→ **Prompt 1**: Reproduce the passage of the article on budgeting to buy a house starting at "I would recommend" and ending at "accomplish this goal.", replacing "goal" with "target".
→ **Prompt 2**: According to the article on budgeting to buy a house, what should anyone considering purchasing a new home begin with?

→ **Text excerpt**:
=== Begin Enclosure ===

How to Budget and Save to Buy a House

by: Mark H. Stowers

The American Dream – buying your own home. You can win the lottery or make a more realistic plan that involves budgeting and saving. The effort put forth has to be more than just wishful thinking tinged with procrastination. A realistic plan involves taking the dream of home ownership and creating a path to get there. With nearly four decades in the business, Tim B. Smith, a Senior Mortgage Banker, at First Merchants Bank, offers some practical how to’s to get from dream to reality in home ownership. The first step – start saving – now. Here’s our tips on how to budget and save to buy a house.

How to Budget and Save to Buy a House

I would recommend that anyone who is considering purchasing a new home begin with a preapproval appointment with a qualified mortgage lender,” Smith said. “During this meeting we can review their financial picture and help them determine the amount of a mortgage they can qualify for. From there, we can review various mortgage options and the down payment required to purchase a home, varying from zero down to 20 percent down. We will provide examples with the total cash required to close so they understand the goal. Borrowers should set a goal to save from the moment they are considering a new purchase.”

 Smith explains there are different ways to accomplish this goal.

=== End Enclosure ===

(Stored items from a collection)
=== Begin Enclosure ===

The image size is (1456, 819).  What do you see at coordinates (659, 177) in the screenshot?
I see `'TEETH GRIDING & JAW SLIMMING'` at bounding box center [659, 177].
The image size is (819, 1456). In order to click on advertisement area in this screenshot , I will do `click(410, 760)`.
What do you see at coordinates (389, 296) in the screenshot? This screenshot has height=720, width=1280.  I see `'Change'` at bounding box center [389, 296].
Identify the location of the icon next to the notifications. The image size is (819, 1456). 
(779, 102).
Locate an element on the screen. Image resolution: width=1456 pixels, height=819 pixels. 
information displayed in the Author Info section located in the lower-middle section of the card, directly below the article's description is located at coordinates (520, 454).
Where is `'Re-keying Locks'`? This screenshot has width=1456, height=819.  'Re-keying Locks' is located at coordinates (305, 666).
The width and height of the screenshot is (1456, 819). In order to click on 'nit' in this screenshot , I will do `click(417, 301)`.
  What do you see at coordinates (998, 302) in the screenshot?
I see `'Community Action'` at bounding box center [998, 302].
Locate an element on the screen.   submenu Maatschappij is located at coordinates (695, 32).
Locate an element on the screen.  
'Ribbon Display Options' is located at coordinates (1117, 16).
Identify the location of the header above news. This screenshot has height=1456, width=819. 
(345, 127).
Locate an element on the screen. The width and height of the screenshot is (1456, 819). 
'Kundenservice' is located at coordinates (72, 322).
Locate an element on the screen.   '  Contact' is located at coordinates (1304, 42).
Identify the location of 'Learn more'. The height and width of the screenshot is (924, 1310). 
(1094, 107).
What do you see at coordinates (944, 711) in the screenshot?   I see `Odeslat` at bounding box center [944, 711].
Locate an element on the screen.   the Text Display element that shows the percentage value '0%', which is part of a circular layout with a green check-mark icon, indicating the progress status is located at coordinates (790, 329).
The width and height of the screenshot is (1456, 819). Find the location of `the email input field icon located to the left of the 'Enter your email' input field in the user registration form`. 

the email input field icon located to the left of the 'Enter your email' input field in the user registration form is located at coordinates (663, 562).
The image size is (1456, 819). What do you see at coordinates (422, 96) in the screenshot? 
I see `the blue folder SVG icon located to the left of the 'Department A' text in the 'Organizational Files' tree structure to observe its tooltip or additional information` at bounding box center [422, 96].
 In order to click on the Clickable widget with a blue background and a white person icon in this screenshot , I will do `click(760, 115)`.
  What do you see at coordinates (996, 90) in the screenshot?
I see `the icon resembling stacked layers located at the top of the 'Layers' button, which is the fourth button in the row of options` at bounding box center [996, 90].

=== End Enclosure ===

→ **Written answer 1**:
I would recommend that anyone who is considering purchasing a new home begin with a preapproval appointment with a qualified mortgage lender,” Smith said. “During this meeting we can review their financial picture and help them determine the amount of a mortgage they can qualify for. From there, we can review various mortgage options and the down payment required to purchase a home, varying from zero down to 20 percent down. We will provide examples with the total cash required to close so they understand the target. Borrowers should set a target to save from the moment they are considering a new purchase.”

 Smith explains there are different ways to accomplish this target.

→ **Written answer 2**: A preapproval appointment with a qualified mortgage lender.